Achieving the NHS long term plan by improving the diagnosis of Familial Hypercholesterolaema
Since it has been implemented the new testing strategy for Familial Hypercholesterolaema has saved patient lives and the NHS money.
Familial Hypercholesterolaemia (FH) is a common inherited condition, affecting around 1 in 250 people. It is important to diagnose and treat the condition as early as possible as it can cause premature heart disease. However it can be difficult to identify individuals at risk and standard genetic testing is expensive.
As part of our role in the 2014 Academic Health Science Network North East North Cumbria (AHSN NENC)-funded NewGene project, we validated the cost efficiency of a novel two-stage diagnostic testing strategy for patients with suspected FH in the region.
Figures suggest the new diagnostic service has saved the NHS an estimated £716k and prevented 12 deaths associated with FH.
We created a web-based software tool to help identify individuals at high risk of having FH. This involved refining existing clinical thresholds for testing to account for age and gender.
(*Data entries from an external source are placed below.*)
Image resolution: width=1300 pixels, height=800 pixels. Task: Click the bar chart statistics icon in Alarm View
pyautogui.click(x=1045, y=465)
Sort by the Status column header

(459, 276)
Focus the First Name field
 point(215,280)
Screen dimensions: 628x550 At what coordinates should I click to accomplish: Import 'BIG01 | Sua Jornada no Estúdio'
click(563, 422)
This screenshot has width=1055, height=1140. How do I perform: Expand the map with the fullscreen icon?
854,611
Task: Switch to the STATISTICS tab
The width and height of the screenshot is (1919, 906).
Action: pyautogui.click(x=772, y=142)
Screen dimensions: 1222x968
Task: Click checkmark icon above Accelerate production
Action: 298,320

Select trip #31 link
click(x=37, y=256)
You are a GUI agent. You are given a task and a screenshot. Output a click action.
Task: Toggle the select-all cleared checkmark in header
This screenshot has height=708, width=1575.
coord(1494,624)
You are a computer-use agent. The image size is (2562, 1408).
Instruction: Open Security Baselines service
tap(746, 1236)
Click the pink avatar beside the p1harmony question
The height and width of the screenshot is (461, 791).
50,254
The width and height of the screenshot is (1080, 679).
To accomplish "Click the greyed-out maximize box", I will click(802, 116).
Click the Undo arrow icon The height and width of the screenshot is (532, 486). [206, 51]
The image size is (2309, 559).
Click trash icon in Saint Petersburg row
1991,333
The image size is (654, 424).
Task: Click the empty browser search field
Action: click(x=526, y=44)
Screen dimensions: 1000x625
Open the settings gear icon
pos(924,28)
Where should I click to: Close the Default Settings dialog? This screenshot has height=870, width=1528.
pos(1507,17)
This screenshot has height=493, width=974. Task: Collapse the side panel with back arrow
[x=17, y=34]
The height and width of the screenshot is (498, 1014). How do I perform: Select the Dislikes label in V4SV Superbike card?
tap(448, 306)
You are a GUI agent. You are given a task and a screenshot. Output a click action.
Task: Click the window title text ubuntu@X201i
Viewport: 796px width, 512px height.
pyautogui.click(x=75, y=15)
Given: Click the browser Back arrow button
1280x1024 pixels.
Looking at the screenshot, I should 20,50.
- The two-step testing approach has been deployed in nine general practices (population 94,444).
- This project is currently being scaled-up and being pushed for widespread national adoption.
- This is the first phase of an AHSN NENC nationally led programme focused upon reducing cardiovascular disease.
- Our work has contributed to The National Institute for Health and Care Excellence (NICE)’s guideline document for FH.
- In February 2020 we hosted a discussion forum with the AHSN NENC to raise further awareness of FH in the region.